Ende vergangener Woche kam es dann zu einem Großeinsatz von Feuerwehr und Rettungskräften. Laut einem Sprecher handelte es sich zwar nur um einen "Kleinbrand" mit den Ausmaßen von etwa 40 mal 40 Zentimetern, der mit CO2-Löschern gelöscht werden konnte. Trotzdem rückten 150 Einsatzkräfte und Spezialisten an. Bei Radioaktivitätsmessungen seien bisher „keine Auffälligkeiten“ festgestellt worden.

UPDATE 11.12.: Eine Unternehmenssprecherin räumte auf Nachfrage von NDR 1 Niedersachsen ein, dass sich der Brand doch im nuklearen Bereich der Anlage ereignet habe. Es sei ein „Missverständnis“, dass zuvor davon gesprochen wurde, es handelte sich um den „nichtnuklearen“ Teil. In dem Labor wird das von Kunden gelieferte Uran auf seine Qualität überprüft. Unklar ist aber weiterhin, warum das Feuer ausgebrochen war.

Die Grünen im Niedersächssichen Landtag haben beantragt, dass der Umweltausschuss sich mit dem Thema beschäftigt.

Anlage sofort stilllegen!

Blockade der Brennelementefabrik Lingen, 25.07.2013
Foto: Visual Rebellion
2013: Blockade der Brennelementefabrik

Der Bundesverband Bürgerinitiativen Umweltschutz (BBU) fordert nun stellvertretend für über 370 weitere Anti-Atom-Organisationen und Verbände, alle sind Unterzeichner*innen der „Lingen-Resolution“, mit großem Nachdruck die sofortige Stilllegung der schon lange umstrittenen Atomfabrik. Die zuständige Landesregierung in Hannover habe in der Vergangenheit nicht angemessen gehandelt, obwohl es immer wieder zu Pannen und Störfällen in der Brennelementefabrik kam.

Aufgabe>
Beantworten Sie diese drei Fragen zum Text über den Brand in der Brennelementefabrik Lingen jeweils knapp.
(a) Wie viele Einsatzkräfte und Spezialisten rückten zu dem Brand an?
(b) Was wird in dem Labor, in dem sich der Brand ereignete, überprüft?
(c) Für wie viele weitere Anti-Atom-Organisationen und Verbände fordert der BBU die Stilllegung?
Die Auflistung wird zur Bearbeitung nicht benötigt.

Bereitgestelltes Material>
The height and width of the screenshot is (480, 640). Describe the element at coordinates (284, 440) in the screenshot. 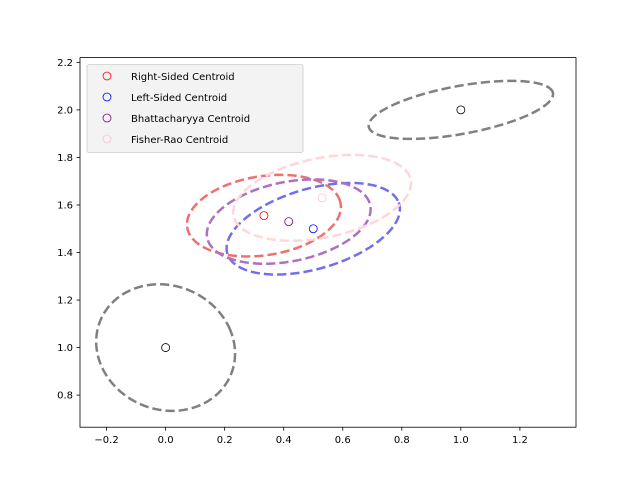

I see `x-tick-label: 0.4` at that location.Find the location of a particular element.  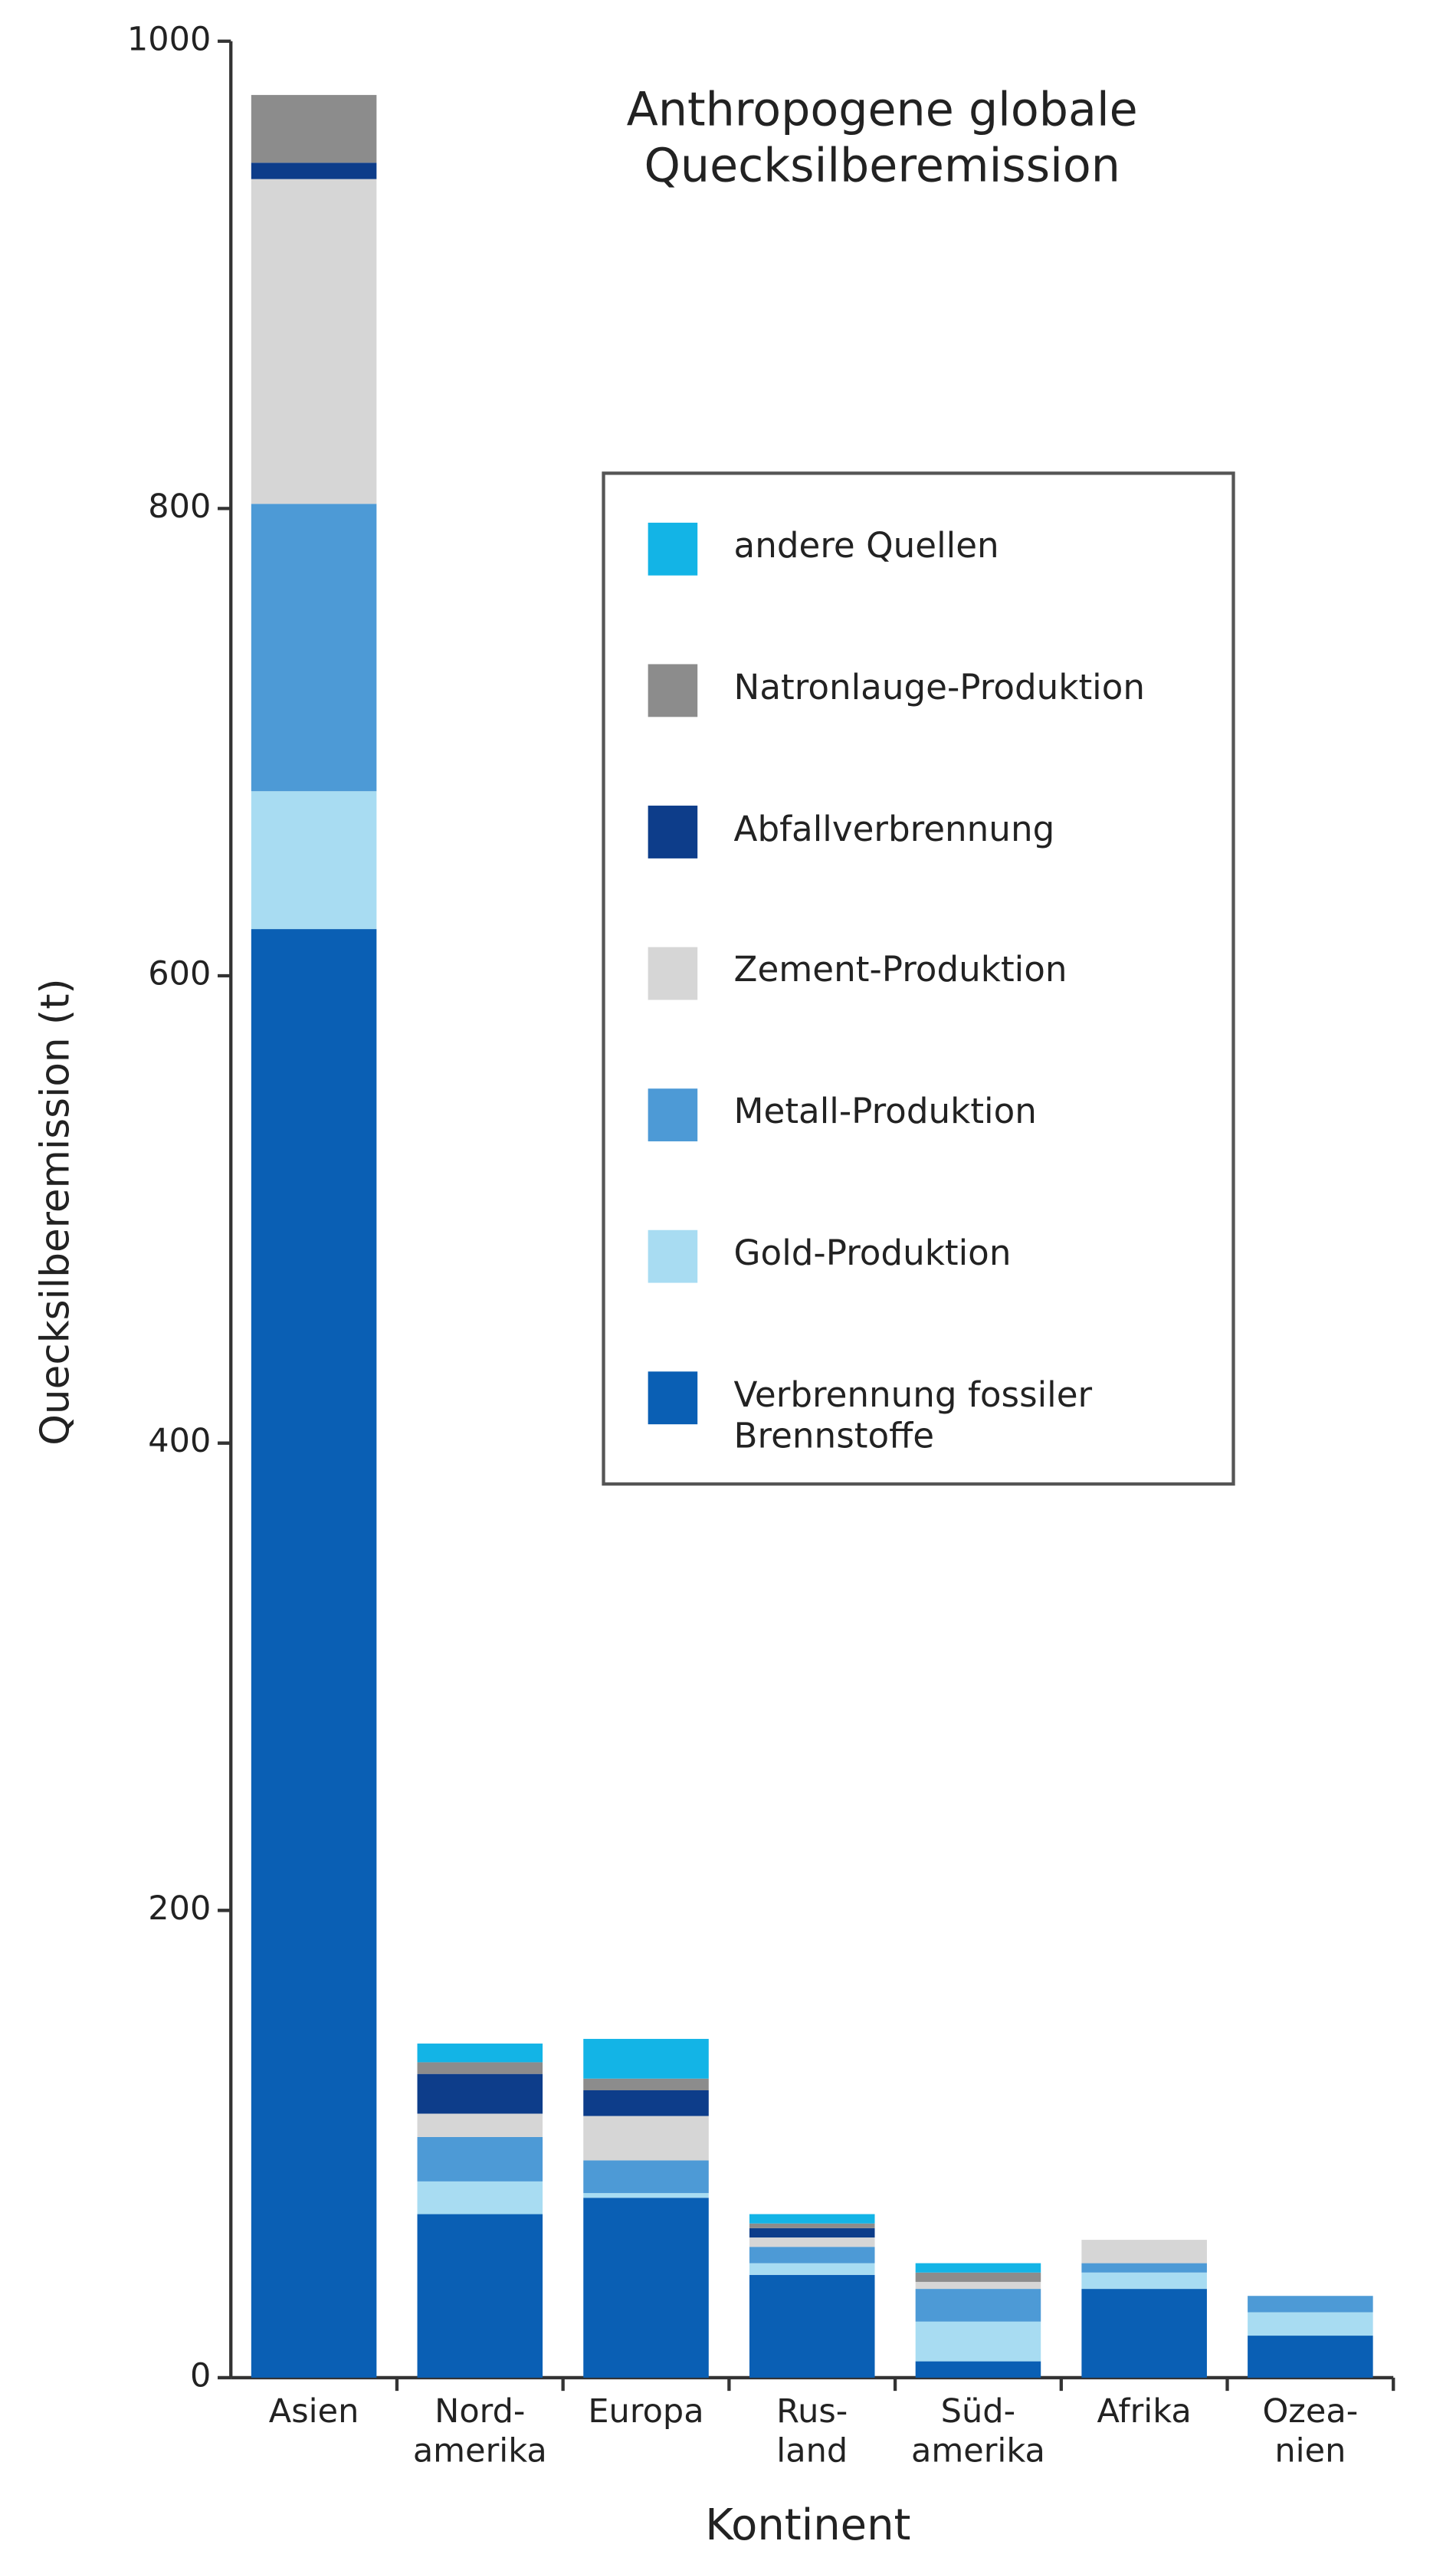

x-tick-label-box: Süd- amerika is located at coordinates (977, 2430).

Ergebnis>
(a) 150 Einsatzkräfte und Spezialisten.
(b) Die Qualität des von Kunden gelieferten Urans.
(c) Für über 370 weitere Anti-Atom-Organisationen und Verbände.